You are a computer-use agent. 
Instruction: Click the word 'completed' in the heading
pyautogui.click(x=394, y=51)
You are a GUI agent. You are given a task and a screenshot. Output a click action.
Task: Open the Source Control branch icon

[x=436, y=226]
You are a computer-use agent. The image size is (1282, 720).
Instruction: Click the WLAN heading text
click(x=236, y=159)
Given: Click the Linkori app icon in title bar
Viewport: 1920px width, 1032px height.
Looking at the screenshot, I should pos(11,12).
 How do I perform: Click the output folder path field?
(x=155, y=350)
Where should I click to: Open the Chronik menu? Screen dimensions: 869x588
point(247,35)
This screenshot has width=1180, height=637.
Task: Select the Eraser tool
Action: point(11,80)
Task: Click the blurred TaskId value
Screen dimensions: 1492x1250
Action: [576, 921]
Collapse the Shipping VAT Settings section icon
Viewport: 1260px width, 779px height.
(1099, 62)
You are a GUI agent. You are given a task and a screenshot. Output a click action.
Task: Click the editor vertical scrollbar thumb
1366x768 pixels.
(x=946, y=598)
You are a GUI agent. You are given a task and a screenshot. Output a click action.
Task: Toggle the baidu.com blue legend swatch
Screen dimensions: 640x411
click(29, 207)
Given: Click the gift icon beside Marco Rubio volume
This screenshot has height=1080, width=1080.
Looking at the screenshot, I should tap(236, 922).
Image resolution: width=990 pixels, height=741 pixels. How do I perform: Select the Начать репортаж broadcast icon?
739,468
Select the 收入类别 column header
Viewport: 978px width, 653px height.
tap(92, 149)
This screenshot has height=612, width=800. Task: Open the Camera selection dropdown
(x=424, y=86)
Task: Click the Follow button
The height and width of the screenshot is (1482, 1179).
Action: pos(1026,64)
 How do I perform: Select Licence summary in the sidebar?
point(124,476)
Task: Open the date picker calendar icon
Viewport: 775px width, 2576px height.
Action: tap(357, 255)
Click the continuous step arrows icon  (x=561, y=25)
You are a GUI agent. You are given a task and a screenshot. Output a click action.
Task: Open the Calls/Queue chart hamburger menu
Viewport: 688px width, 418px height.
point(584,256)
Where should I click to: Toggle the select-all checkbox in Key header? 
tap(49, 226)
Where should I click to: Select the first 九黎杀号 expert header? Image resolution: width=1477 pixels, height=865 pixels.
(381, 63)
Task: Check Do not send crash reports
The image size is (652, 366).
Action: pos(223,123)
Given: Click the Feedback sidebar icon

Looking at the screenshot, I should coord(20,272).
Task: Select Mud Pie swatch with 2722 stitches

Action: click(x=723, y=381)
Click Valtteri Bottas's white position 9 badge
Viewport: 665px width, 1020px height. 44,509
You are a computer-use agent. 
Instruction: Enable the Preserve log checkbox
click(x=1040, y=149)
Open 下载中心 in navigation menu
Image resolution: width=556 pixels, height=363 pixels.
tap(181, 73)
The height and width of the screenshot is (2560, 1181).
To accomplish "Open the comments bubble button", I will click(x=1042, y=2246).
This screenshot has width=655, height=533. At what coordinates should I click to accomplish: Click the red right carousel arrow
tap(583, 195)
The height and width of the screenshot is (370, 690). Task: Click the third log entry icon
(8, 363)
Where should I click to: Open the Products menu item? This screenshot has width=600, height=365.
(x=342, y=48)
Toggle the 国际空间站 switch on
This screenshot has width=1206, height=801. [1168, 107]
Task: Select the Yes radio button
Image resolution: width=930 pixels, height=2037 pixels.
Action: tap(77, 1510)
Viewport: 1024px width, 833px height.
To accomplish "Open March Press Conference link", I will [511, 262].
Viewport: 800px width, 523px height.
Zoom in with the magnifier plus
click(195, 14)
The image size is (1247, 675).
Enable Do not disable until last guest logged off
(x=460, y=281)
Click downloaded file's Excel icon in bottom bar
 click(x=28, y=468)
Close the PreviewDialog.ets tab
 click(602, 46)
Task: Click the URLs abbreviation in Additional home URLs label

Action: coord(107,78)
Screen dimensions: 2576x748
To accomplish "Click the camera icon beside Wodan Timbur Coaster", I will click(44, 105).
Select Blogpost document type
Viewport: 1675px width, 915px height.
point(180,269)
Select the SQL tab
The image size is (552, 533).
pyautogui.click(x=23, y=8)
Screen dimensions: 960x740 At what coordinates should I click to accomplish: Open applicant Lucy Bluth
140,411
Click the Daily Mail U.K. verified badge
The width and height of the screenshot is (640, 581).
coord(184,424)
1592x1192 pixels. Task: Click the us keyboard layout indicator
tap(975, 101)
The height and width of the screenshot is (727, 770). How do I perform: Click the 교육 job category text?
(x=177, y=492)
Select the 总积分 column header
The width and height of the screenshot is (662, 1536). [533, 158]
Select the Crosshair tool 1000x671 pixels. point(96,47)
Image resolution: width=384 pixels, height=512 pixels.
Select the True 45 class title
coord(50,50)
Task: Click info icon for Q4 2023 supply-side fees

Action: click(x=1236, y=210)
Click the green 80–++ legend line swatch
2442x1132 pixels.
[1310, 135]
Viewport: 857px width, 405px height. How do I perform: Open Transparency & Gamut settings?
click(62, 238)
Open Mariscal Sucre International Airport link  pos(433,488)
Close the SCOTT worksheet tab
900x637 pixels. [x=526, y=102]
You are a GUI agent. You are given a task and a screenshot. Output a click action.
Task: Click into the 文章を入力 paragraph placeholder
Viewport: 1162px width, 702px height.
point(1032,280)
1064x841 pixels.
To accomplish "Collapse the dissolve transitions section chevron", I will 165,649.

▸ Required work
Output the listing exactly. Leave no line out.

▸ Response box
You are a computer-use agent. 
Instruction: Click the word 'completed' in the heading
pyautogui.click(x=394, y=51)
You are a GUI agent. You are given a task and a screenshot. Output a click action.
Task: Open the Source Control branch icon

[x=436, y=226]
You are a computer-use agent. The image size is (1282, 720).
Instruction: Click the WLAN heading text
click(x=236, y=159)
Given: Click the Linkori app icon in title bar
Viewport: 1920px width, 1032px height.
Looking at the screenshot, I should pos(11,12).
 How do I perform: Click the output folder path field?
(x=155, y=350)
Where should I click to: Open the Chronik menu? Screen dimensions: 869x588
point(247,35)
This screenshot has width=1180, height=637.
Task: Select the Eraser tool
Action: point(11,80)
Task: Click the blurred TaskId value
Screen dimensions: 1492x1250
Action: [576, 921]
Collapse the Shipping VAT Settings section icon
Viewport: 1260px width, 779px height.
(1099, 62)
You are a GUI agent. You are given a task and a screenshot. Output a click action.
Task: Click the editor vertical scrollbar thumb
1366x768 pixels.
(x=946, y=598)
You are a GUI agent. You are given a task and a screenshot. Output a click action.
Task: Toggle the baidu.com blue legend swatch
Screen dimensions: 640x411
click(29, 207)
Given: Click the gift icon beside Marco Rubio volume
This screenshot has height=1080, width=1080.
Looking at the screenshot, I should tap(236, 922).
Image resolution: width=990 pixels, height=741 pixels. How do I perform: Select the Начать репортаж broadcast icon?
739,468
Select the 收入类别 column header
Viewport: 978px width, 653px height.
tap(92, 149)
This screenshot has height=612, width=800. Task: Open the Camera selection dropdown
(x=424, y=86)
Task: Click the Follow button
The height and width of the screenshot is (1482, 1179).
Action: pos(1026,64)
 How do I perform: Select Licence summary in the sidebar?
point(124,476)
Task: Open the date picker calendar icon
Viewport: 775px width, 2576px height.
Action: tap(357, 255)
Click the continuous step arrows icon  (x=561, y=25)
You are a GUI agent. You are given a task and a screenshot. Output a click action.
Task: Open the Calls/Queue chart hamburger menu
Viewport: 688px width, 418px height.
point(584,256)
Where should I click to: Toggle the select-all checkbox in Key header? 
tap(49, 226)
Where should I click to: Select the first 九黎杀号 expert header? Image resolution: width=1477 pixels, height=865 pixels.
(381, 63)
Task: Check Do not send crash reports
The image size is (652, 366).
Action: pos(223,123)
Given: Click the Feedback sidebar icon

Looking at the screenshot, I should coord(20,272).
Task: Select Mud Pie swatch with 2722 stitches

Action: click(x=723, y=381)
Click Valtteri Bottas's white position 9 badge
Viewport: 665px width, 1020px height. 44,509
You are a computer-use agent. 
Instruction: Enable the Preserve log checkbox
click(x=1040, y=149)
Open 下载中心 in navigation menu
Image resolution: width=556 pixels, height=363 pixels.
tap(181, 73)
The height and width of the screenshot is (2560, 1181).
To accomplish "Open the comments bubble button", I will click(x=1042, y=2246).
This screenshot has width=655, height=533. At what coordinates should I click to accomplish: Click the red right carousel arrow
tap(583, 195)
The height and width of the screenshot is (370, 690). Task: Click the third log entry icon
(8, 363)
Where should I click to: Open the Products menu item? This screenshot has width=600, height=365.
(x=342, y=48)
Toggle the 国际空间站 switch on
This screenshot has width=1206, height=801. [1168, 107]
Task: Select the Yes radio button
Image resolution: width=930 pixels, height=2037 pixels.
Action: tap(77, 1510)
Viewport: 1024px width, 833px height.
To accomplish "Open March Press Conference link", I will [511, 262].
Viewport: 800px width, 523px height.
Zoom in with the magnifier plus
click(195, 14)
The image size is (1247, 675).
Enable Do not disable until last guest logged off
(x=460, y=281)
Click downloaded file's Excel icon in bottom bar
 click(x=28, y=468)
Close the PreviewDialog.ets tab
 click(602, 46)
Task: Click the URLs abbreviation in Additional home URLs label

Action: coord(107,78)
Screen dimensions: 2576x748
To accomplish "Click the camera icon beside Wodan Timbur Coaster", I will click(44, 105).
Select Blogpost document type
Viewport: 1675px width, 915px height.
point(180,269)
Select the SQL tab
The image size is (552, 533).
pyautogui.click(x=23, y=8)
Screen dimensions: 960x740 At what coordinates should I click to accomplish: Open applicant Lucy Bluth
140,411
Click the Daily Mail U.K. verified badge
The width and height of the screenshot is (640, 581).
coord(184,424)
1592x1192 pixels. Task: Click the us keyboard layout indicator
tap(975, 101)
The height and width of the screenshot is (727, 770). How do I perform: Click the 교육 job category text?
(x=177, y=492)
Select the 总积分 column header
The width and height of the screenshot is (662, 1536). [533, 158]
Select the Crosshair tool 1000x671 pixels. point(96,47)
Image resolution: width=384 pixels, height=512 pixels.
Select the True 45 class title
coord(50,50)
Task: Click info icon for Q4 2023 supply-side fees

Action: click(x=1236, y=210)
Click the green 80–++ legend line swatch
2442x1132 pixels.
[1310, 135]
Viewport: 857px width, 405px height. How do I perform: Open Transparency & Gamut settings?
click(62, 238)
Open Mariscal Sucre International Airport link  pos(433,488)
Close the SCOTT worksheet tab
900x637 pixels. [x=526, y=102]
You are a GUI agent. You are given a task and a screenshot. Output a click action.
Task: Click into the 文章を入力 paragraph placeholder
Viewport: 1162px width, 702px height.
point(1032,280)
1064x841 pixels.
To accomplish "Collapse the dissolve transitions section chevron", I will 165,649.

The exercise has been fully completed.